In 2014, Idzikowski and Detroit BBQ received a flood of negative reviews and threats after he published a social media post regarding the killing of two New York City cops. In the aftermath of his original comments, he said at the time that a local Detroit cop published his phone number on a forum. Prior to that flap, he had been under fire for making threats against a competing barbecue business for allegedly stealing a photo of ribs from his social media account.
His older brother Zac went on to part ways with Detroit BBQ and helped to launch Woodpile BBQ Shack in Clawson in late 2015, along with Scott Maloney of Treat Dreams, while the younger Idzikowski continued honing his craft.
While friends and colleagues acknowledge Idzikowski’s reputation for his, at times, crass remarks, they also pointed out his many instances of generosity over the years.
“I used to always tease him when I would see him at an event, or sharing a kitchen space, I would always tell him, ‘If people find out you’re a nice guy, your cover is blown,’” says chef James Rigato, who runs Mabel Gray in Hazel Park and was a longtime friend of Idzikowski’s.
Rigato says prior to meeting Idzikowski about a decade ago, he wasn’t much of a fan of the barbecue offerings that came out of metro Detroit. That changed when Rigato tried Idzikowski’s dry-rubbed ribs and brisket.
“Then I had his and I was like, ‘Okay, you changed my mind, I like your barbecue,’” Rigato says.
His influence on the local barbecue scene can’t be understated. Another longtime friend, Stephen Roginson, owner of Batch Brewing Company in Corktown, says that Idzikowski was his pit master mentor.
“What I learned about him was his bandwidth for generosity. It was, without fail, the first call that I received, whenever I raised my hand and said there was a problem I wanted to work on [was from him,]” he says.
Both Rigato and Roginson say that they got closer to Idzikowski during the pandemic, while helping Roginson with Batch Brewing’s “pay-what-you-can” events that offered service industry workers and anyone in need with a hot meal, and when he and Rigato were debating the best ways to keep their staff safe and their businesses running through the global health crisis.
More recently, Idzikowski was on track to opening a takeout restaurant and commissary kitchen so he could expand.
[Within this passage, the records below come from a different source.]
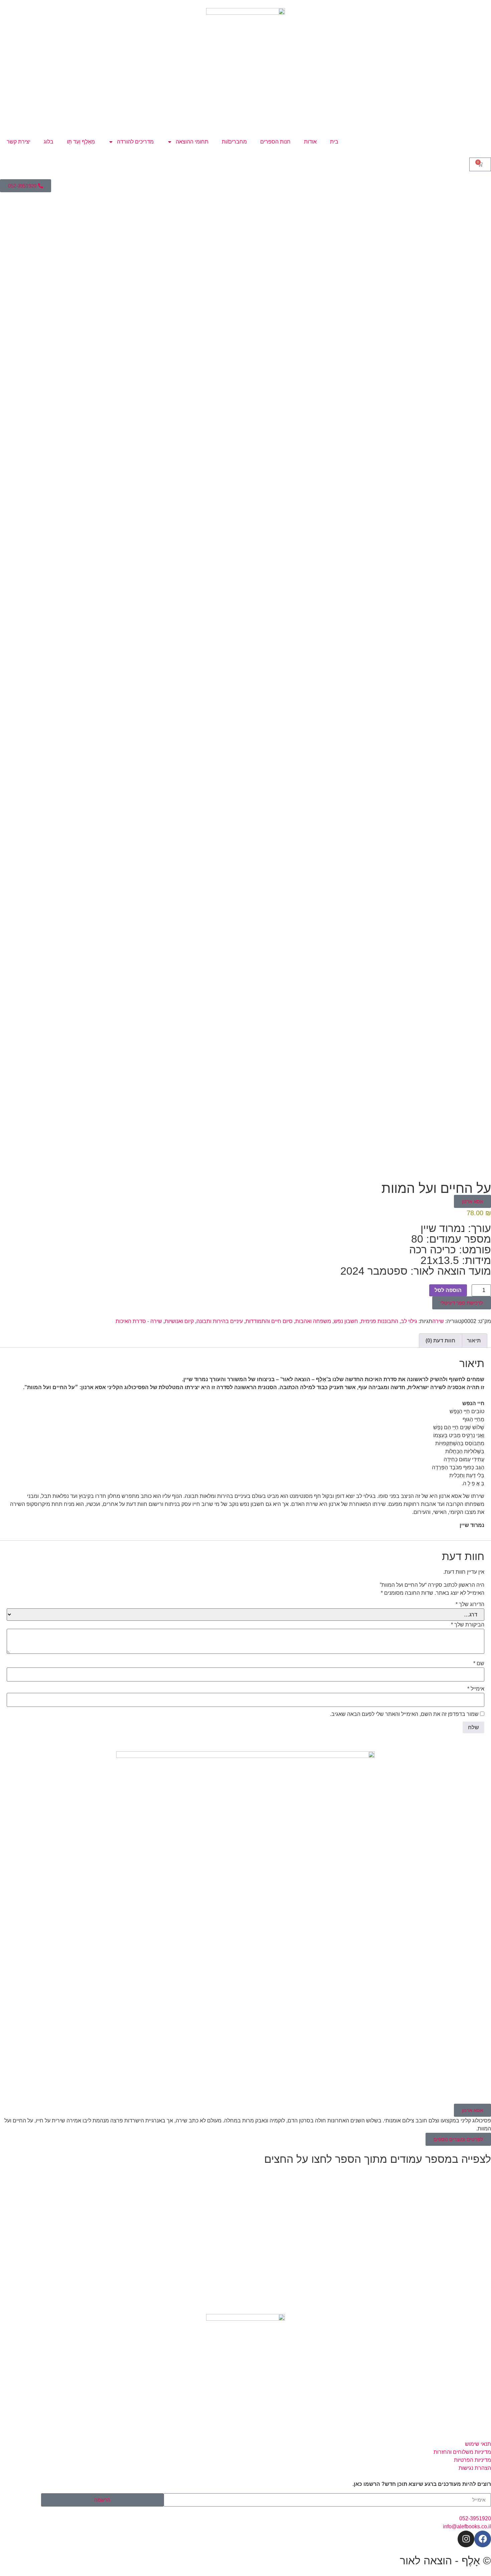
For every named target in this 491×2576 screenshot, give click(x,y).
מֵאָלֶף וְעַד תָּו (81, 142)
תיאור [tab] (474, 1340)
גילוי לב (409, 1321)
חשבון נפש (346, 1321)
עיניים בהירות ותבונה (219, 1321)
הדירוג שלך (470, 1604)
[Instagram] (466, 2539)
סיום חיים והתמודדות (269, 1321)
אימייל (475, 1689)
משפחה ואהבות (313, 1321)
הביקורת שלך (467, 1624)
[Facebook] (482, 2539)
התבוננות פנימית (379, 1321)
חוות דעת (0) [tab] (440, 1340)
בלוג (48, 142)
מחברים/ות (234, 142)
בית (334, 142)
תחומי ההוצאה (192, 142)
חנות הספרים (275, 142)
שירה (438, 1321)
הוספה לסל (448, 1290)
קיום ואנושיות (179, 1321)
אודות (310, 142)
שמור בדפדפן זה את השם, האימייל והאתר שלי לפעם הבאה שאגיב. (404, 1714)
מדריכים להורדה (135, 142)
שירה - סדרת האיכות (139, 1321)
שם (478, 1663)
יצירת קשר (18, 142)
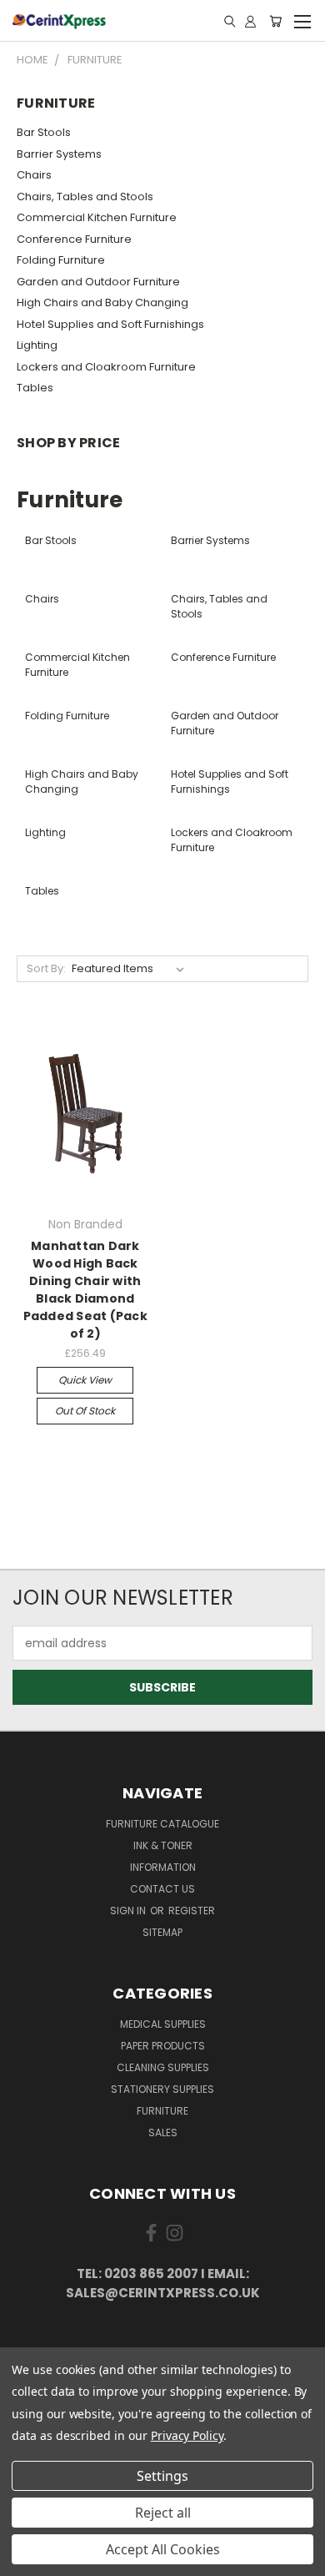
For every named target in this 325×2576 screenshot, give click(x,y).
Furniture (162, 2111)
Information (163, 1867)
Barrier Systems (59, 154)
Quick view (85, 1380)
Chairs (34, 175)
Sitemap (162, 1932)
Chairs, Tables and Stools (85, 196)
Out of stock (85, 1411)
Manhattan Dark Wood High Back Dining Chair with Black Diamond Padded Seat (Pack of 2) (85, 1290)
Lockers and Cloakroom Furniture (106, 367)
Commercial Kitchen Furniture (97, 217)
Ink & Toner (162, 1845)
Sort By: (46, 968)
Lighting (37, 345)
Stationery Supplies (162, 2089)
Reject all (163, 2512)
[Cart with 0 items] (275, 21)
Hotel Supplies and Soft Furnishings (110, 324)
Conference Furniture (74, 239)
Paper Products (163, 2046)
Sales (163, 2132)
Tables (35, 388)
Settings (162, 2476)
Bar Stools (44, 132)
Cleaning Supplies (163, 2067)
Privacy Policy (187, 2435)
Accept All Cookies (163, 2549)
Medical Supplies (163, 2024)
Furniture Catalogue (162, 1824)
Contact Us (162, 1889)
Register (191, 1910)
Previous (26, 2559)
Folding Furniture (61, 260)
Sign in (129, 1910)
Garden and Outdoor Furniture (98, 282)
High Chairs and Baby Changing (102, 302)
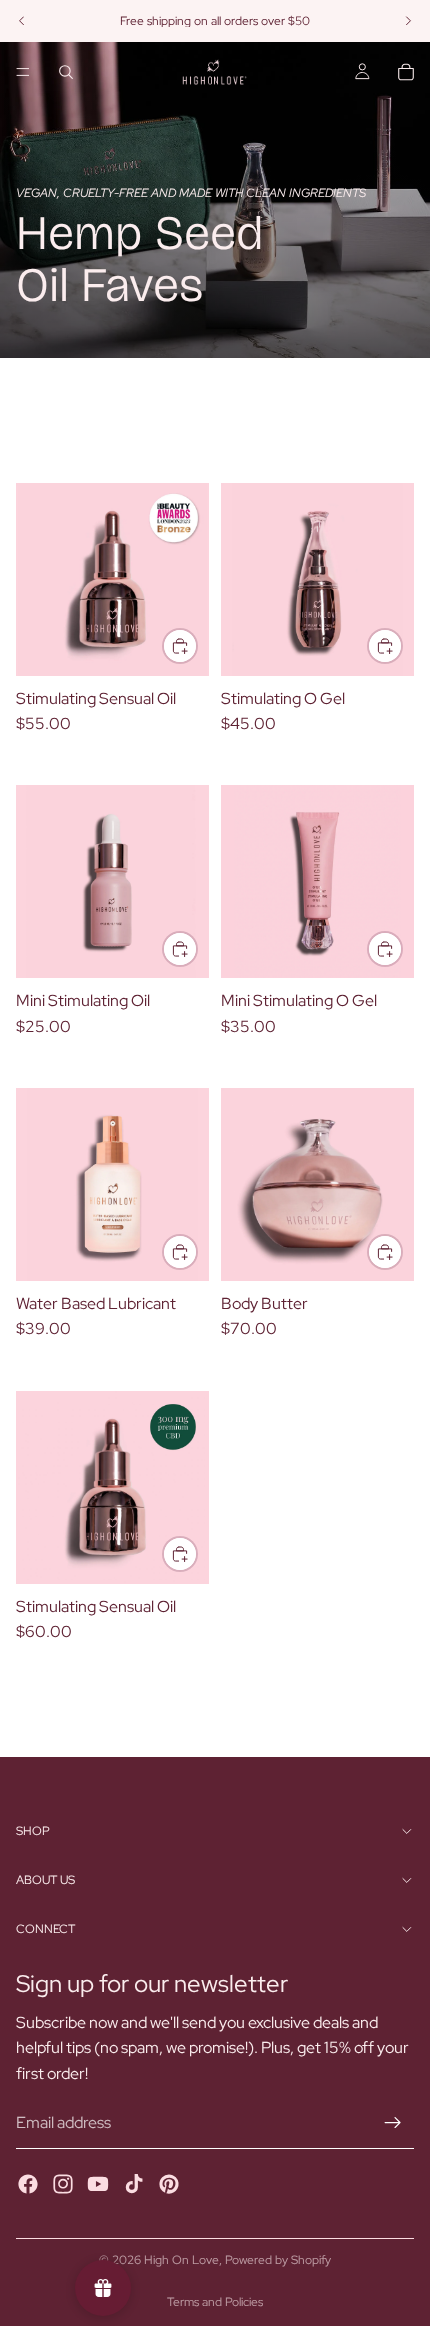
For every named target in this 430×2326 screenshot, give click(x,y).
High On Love (181, 2260)
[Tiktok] (134, 2184)
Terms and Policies (215, 2302)
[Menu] (23, 72)
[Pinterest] (169, 2184)
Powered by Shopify (278, 2260)
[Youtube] (98, 2184)
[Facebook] (28, 2184)
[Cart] (406, 72)
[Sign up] (393, 2123)
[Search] (66, 72)
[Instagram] (63, 2184)
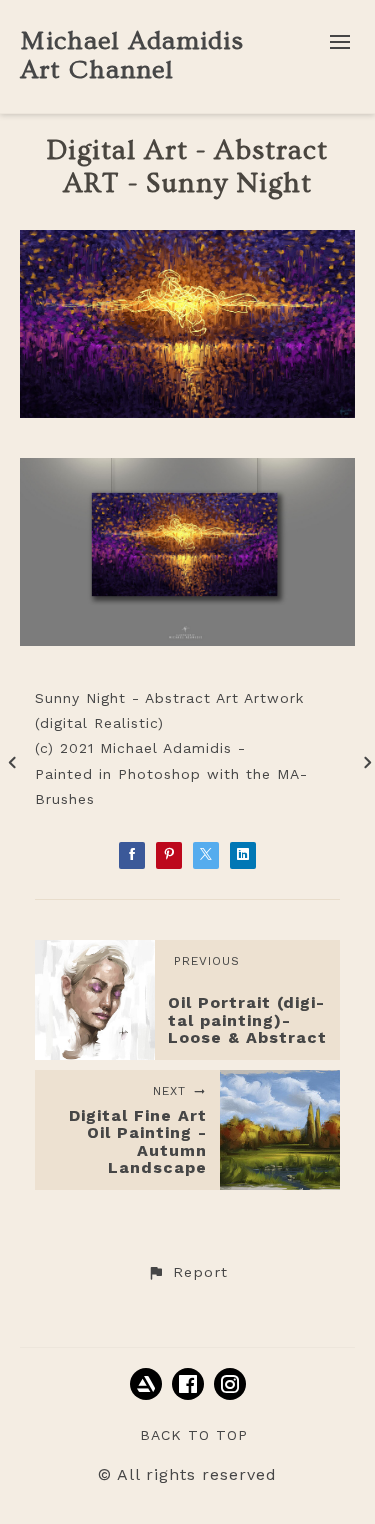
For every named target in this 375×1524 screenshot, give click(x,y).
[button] (187, 1273)
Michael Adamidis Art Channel (132, 56)
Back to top (194, 1435)
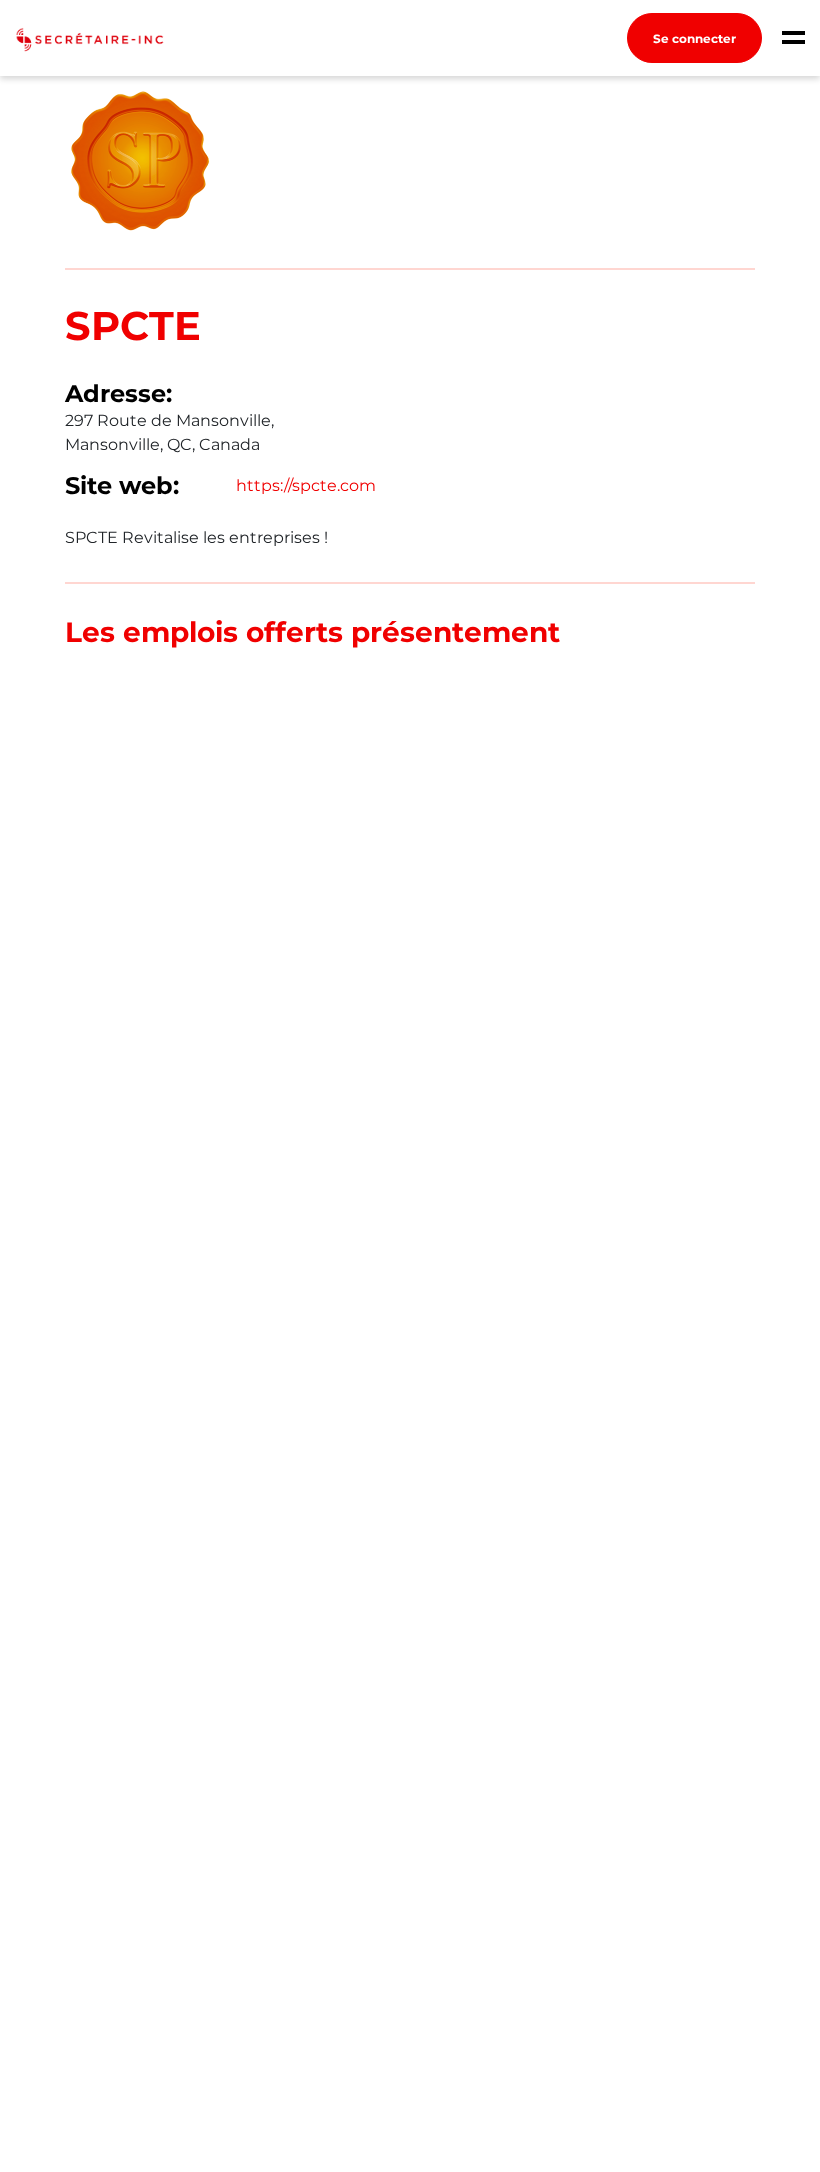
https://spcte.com (306, 485)
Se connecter (694, 38)
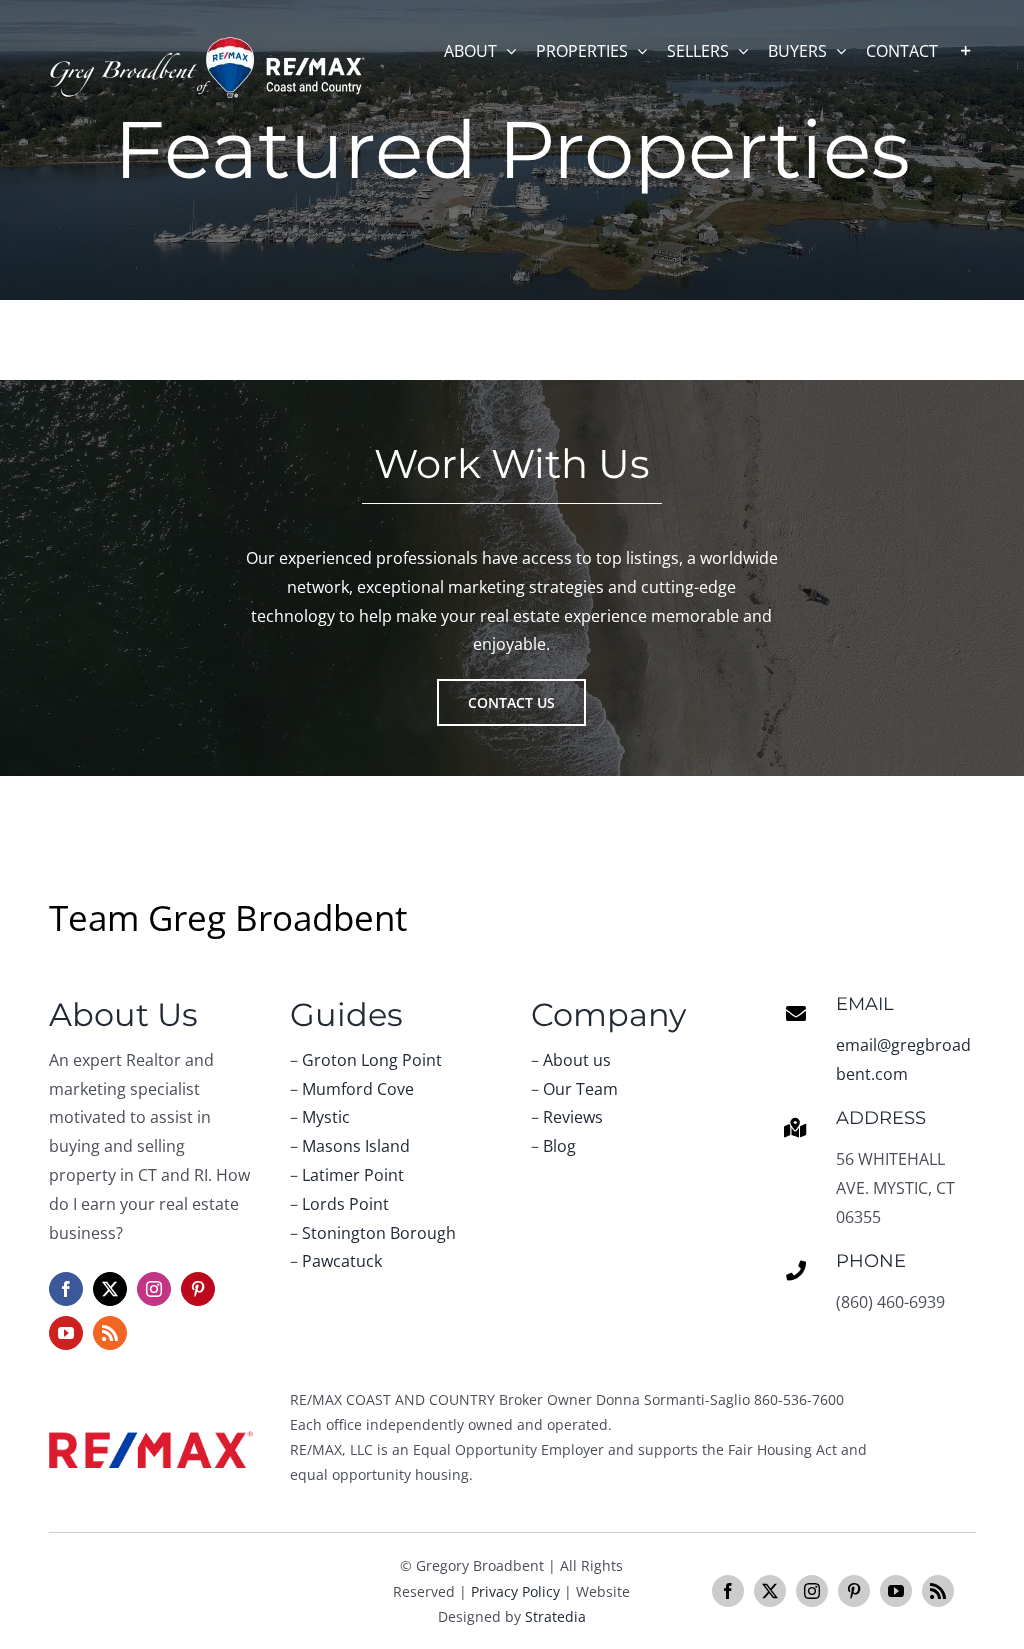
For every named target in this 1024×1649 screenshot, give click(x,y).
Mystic (326, 1117)
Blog (559, 1146)
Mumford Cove (358, 1089)
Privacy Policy (515, 1591)
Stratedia (555, 1616)
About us (577, 1060)
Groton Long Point (372, 1060)
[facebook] (66, 1289)
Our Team (580, 1089)
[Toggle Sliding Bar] (966, 50)
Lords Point (345, 1204)
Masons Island (356, 1146)
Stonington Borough (379, 1233)
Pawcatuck (342, 1261)
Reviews (573, 1117)
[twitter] (110, 1289)
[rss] (110, 1333)
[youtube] (66, 1333)
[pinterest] (198, 1289)
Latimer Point (353, 1175)
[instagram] (154, 1289)
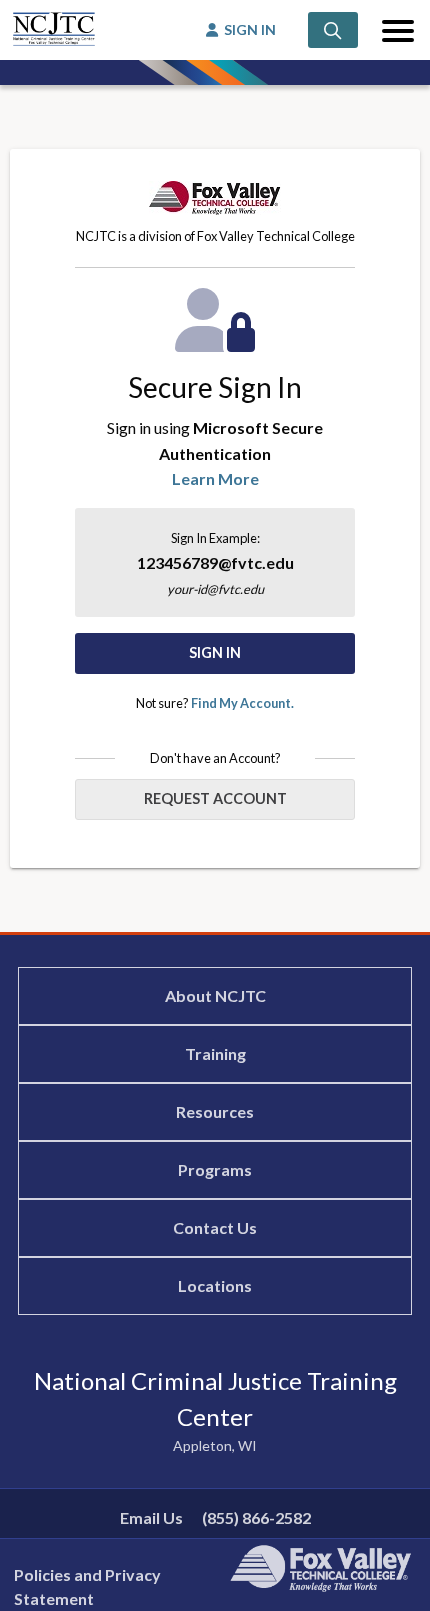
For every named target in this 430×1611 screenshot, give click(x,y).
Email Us (151, 1517)
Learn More (215, 478)
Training (215, 1053)
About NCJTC (215, 995)
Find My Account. (242, 703)
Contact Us (215, 1227)
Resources (215, 1111)
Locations (215, 1285)
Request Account (215, 798)
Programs (215, 1169)
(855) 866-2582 (256, 1517)
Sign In (215, 652)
He was scheduled to meet with a realtor on Thursday last week to view a building in Livonia, but when his wife went to check on him, he was found unresponsive.
In addition to Kane, Idzikowski is survived by his mother Lori, father Tim, brother Zac and his wife Katie, and four nieces and nephews.
A memorial in honor of Idzikowski’s life is scheduled for at 3 p.m. Wednesday, April 20, at Batch Brewing, where the Detroit BBQ crew will be on hand making more of Idzikowski’s famous meats. In lieu of flowers, the family is asking for donations to be made to the Detroit Dog Rescue or Focus Hope.